Predict the energy consumed by appliances using custom-coded Machine Learning models and Algorithms like PCA, Neural Networks, Lasso, Ridge, and Linear Regression.
- Introduction
- Abstract
- Problem Statement
- Aim
- Data Description
- Exploratory Data Analysis
- Data Preprocessing
- Model Implementation
- Results
- Bias-Variance Tradeoff
- Results Summary
- Conclusion
- Findings
- Future Scope
The Appliances Energy Prediction dataset includes variables related to home appliances, weather patterns, and other environmental elements. Its main goal is to predict a household's energy usage based on the input features. Each instance in the dataset represents 10 minutes, totaling more than 19,735 instances. The information was collected over 4.5 months. The primary objective is for Machine Learning research to create and evaluate models for energy prediction tasks that can help optimize energy utilization.
Appliance energy prediction is critical in energy management systems for efficient energy utilization, resulting in cost savings using Machine Learning Algorithms (Linear Regression, Ridge Regression, Lasso Regression, and Neural Networks). It involves predicting the energy consumption of appliances based on various input features such as temperature, humidity, time of day, and past usage patterns. Appliance energy prediction focuses on reducing energy consumption, greenhouse gas emissions, and overall energy costs.

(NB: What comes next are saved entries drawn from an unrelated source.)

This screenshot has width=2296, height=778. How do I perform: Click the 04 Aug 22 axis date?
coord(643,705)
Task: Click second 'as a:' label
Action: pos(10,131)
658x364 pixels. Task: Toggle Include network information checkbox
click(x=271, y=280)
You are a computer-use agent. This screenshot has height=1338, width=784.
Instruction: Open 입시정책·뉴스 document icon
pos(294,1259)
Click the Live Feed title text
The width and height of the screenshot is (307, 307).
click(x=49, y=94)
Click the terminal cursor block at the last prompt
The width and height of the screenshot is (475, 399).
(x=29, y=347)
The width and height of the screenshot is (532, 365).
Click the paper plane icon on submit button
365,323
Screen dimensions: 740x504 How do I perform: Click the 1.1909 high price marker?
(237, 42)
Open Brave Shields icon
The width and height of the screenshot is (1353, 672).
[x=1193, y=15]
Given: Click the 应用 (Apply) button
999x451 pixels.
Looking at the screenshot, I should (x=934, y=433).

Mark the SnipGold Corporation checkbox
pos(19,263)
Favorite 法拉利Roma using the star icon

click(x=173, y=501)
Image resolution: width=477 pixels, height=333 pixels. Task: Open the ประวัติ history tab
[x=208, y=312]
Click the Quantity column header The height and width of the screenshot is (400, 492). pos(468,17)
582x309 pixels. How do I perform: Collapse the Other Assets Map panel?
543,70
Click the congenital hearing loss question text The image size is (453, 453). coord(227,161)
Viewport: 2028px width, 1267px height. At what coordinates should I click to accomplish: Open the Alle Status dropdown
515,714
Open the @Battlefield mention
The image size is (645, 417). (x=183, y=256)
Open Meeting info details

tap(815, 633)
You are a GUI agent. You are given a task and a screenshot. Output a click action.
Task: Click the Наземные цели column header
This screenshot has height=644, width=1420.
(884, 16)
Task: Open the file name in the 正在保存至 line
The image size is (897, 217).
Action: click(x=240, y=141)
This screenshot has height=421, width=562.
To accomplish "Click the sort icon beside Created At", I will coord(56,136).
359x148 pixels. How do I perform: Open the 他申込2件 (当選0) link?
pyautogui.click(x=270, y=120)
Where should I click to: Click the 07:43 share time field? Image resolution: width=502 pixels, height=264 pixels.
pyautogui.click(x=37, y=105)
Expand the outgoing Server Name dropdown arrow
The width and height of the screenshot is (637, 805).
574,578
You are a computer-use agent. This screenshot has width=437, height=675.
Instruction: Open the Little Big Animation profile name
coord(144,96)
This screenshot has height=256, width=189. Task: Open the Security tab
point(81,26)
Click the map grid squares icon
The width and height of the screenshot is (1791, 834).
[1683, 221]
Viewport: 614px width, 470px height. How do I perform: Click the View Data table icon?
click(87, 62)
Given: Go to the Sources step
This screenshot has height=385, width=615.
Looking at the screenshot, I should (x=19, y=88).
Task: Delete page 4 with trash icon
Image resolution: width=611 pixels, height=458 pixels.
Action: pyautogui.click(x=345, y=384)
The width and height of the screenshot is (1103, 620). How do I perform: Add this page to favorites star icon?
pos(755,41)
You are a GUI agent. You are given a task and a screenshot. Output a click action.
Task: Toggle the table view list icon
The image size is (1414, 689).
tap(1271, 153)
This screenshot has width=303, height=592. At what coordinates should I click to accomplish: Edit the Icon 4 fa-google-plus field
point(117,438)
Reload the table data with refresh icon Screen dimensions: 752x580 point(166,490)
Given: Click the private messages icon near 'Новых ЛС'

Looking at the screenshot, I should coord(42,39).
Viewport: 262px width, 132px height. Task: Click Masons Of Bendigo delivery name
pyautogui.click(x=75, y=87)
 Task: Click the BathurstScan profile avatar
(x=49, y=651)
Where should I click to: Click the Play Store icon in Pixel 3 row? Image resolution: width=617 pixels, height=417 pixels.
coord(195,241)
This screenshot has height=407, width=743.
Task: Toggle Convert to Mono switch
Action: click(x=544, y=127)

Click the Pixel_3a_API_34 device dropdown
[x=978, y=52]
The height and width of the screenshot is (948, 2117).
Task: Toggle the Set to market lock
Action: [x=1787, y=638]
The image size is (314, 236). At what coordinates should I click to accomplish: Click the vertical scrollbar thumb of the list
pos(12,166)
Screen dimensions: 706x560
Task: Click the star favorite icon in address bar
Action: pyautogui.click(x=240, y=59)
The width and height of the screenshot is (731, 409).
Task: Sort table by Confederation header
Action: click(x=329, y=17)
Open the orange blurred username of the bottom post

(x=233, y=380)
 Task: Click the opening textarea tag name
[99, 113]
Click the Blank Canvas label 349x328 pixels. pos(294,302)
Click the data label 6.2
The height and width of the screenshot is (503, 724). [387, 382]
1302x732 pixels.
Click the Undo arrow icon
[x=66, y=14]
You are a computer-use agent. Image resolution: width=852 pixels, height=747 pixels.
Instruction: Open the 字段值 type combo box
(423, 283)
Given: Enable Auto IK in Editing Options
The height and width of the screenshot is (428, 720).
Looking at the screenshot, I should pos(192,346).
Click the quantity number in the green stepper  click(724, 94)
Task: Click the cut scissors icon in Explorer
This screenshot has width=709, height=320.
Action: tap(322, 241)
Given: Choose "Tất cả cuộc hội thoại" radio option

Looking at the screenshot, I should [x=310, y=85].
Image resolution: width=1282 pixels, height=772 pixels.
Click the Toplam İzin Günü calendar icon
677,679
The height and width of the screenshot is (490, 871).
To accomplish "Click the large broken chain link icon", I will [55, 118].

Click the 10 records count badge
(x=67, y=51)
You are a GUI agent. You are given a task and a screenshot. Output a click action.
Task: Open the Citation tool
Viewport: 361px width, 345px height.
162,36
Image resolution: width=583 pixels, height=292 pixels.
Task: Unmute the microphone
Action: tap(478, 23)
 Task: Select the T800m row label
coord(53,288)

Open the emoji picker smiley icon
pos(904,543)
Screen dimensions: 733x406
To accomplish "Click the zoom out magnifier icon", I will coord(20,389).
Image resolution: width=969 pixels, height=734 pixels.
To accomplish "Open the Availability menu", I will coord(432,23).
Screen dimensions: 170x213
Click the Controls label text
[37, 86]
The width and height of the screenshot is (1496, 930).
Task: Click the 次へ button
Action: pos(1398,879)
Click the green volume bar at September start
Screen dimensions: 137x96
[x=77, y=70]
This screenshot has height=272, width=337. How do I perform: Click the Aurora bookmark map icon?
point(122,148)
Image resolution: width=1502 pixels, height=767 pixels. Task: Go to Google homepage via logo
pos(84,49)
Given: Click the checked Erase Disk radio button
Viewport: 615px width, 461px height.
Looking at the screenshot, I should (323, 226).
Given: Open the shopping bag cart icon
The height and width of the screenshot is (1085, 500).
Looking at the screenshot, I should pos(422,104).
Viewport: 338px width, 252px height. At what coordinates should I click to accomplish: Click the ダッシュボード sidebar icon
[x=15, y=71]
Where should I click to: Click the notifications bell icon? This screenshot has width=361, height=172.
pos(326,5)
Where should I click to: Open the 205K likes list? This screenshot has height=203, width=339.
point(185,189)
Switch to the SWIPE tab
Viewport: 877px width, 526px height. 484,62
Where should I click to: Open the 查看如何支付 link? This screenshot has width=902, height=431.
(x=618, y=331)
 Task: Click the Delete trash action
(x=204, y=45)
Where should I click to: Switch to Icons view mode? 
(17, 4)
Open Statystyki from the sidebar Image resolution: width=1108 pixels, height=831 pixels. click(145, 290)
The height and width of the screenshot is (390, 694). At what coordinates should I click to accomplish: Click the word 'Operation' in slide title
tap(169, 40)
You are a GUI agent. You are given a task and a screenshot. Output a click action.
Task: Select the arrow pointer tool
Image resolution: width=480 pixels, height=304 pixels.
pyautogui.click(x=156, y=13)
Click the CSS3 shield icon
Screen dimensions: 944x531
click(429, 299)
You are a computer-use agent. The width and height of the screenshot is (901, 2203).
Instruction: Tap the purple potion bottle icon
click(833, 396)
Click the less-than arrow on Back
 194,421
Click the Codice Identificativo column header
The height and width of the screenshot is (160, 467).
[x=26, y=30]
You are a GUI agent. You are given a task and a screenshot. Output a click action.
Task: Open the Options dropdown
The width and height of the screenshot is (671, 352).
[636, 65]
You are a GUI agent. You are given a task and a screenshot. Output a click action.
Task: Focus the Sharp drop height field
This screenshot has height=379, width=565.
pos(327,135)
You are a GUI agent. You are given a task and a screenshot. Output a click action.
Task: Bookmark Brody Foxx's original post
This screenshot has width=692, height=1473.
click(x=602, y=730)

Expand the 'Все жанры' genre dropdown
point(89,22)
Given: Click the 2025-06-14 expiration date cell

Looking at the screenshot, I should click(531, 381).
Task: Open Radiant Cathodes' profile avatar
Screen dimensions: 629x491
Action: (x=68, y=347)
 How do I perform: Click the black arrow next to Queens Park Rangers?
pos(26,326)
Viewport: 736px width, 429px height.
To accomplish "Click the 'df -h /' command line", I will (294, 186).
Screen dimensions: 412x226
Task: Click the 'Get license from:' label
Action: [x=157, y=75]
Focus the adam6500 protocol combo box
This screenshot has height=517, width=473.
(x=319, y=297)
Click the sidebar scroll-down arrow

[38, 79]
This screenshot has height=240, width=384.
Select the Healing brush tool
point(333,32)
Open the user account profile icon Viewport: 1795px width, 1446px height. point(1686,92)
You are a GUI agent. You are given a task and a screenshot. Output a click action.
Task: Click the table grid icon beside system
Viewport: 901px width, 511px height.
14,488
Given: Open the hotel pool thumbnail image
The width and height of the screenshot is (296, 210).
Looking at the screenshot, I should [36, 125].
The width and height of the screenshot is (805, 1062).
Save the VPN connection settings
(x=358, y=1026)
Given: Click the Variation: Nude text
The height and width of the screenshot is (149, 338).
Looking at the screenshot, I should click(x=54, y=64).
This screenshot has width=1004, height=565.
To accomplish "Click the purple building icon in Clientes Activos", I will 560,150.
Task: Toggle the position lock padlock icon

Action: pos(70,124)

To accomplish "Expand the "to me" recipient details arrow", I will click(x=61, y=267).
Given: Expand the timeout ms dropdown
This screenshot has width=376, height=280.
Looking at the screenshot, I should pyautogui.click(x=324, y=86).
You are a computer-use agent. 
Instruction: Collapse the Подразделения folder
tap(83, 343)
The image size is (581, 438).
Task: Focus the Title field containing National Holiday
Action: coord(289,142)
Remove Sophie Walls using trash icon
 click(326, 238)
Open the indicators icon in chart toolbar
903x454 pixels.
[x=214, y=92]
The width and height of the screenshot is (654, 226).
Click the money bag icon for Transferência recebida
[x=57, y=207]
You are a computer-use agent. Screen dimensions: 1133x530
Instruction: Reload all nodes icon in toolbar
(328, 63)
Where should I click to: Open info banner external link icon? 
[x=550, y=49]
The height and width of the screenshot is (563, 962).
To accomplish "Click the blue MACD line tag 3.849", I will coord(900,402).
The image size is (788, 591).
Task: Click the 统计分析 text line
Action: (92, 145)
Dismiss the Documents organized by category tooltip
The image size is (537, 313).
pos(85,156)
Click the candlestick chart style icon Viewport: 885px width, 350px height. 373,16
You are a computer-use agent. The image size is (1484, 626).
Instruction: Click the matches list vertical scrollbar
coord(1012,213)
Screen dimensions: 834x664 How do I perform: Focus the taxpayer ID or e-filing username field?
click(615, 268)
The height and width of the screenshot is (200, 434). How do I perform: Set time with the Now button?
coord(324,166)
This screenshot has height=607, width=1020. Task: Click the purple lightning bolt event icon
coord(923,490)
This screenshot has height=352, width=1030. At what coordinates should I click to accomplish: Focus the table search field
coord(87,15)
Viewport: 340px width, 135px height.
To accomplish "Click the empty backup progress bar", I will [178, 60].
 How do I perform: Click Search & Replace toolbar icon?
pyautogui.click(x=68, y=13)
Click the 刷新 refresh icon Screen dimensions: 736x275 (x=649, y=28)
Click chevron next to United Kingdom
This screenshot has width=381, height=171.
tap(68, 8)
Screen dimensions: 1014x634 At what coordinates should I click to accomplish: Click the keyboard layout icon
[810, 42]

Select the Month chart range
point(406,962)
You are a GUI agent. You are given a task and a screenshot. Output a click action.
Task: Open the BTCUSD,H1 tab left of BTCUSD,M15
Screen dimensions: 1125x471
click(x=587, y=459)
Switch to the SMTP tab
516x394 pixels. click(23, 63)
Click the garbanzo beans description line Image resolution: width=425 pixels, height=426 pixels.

The problem of appliance energy prediction arises due to the growing need to reduce household energy consumption. Machine learning algorithms offer a promising approach to address this problem and the ability to identify relevant features and select appropriate algorithms.
Appliance energy prediction aims to develop machine learning models that accurately estimate energy consumption based on historical data and external factors. Machine learning algorithms must be trained on large datasets of appliance usage data. The resulting models should be able to predict energy consumption to provide actionable insights accurately.
The dataset was collected from the UCI Machine Learning Repository. Link for the dataset: Appliance Energy Prediction Dataset
- Number of Instances = 19,735
- Number of Attributes = 29
Checking for null values in the dataset for all the variables. The dataset had no null values. Hence no treatment or imputation was required.
Appliances are the target variable in our dataset. The variable we are attempting to estimate or predict using data from other variables in the dataset is the target variable in machine learning. It goes by the names dependent variable, the response variable, and the outcome variable. The appliance variable gives us the energy consumption of a household in Wh.
Data points closely spaced together are grouped using the clustering algorithm DBSCAN, which also finds isolated noise spots. A radius surrounds each data point, and the number of additional data points within that radius is counted. Core points are those when the number of points inside the radius is greater than or equal to a predetermined threshold. Noise points are neither core nor border points nor fall within any core point's radius. The points in yellow were flagged as outliers by the DBSCAN algorithm. These points were plotted in a scatterplot for the Appliance vs. T1 variable. The outliers were not removed as there was no conclusive evidence that these data points were erroneous. Even though outliers can occasionally be the consequence of mistakes, they can occasionally hold vital information and offer insights into the underlying patterns and relationships in the data. Forty-three data points were flagged as outliers from the DBSCAN algorithm. These values with high target variables or outliers could be electrical surges and cannot be removed from the data.
LOF is an unsupervised machine learning algorithm that detects outliers in a dataset. Each data point is given a score based on its local density in relation to its k closest neighbors. LOF exceptionally performs well with high dimensional data and is robust to data density variations and clusters or noise. However, if the dataset is too large, it can be computationally expensive.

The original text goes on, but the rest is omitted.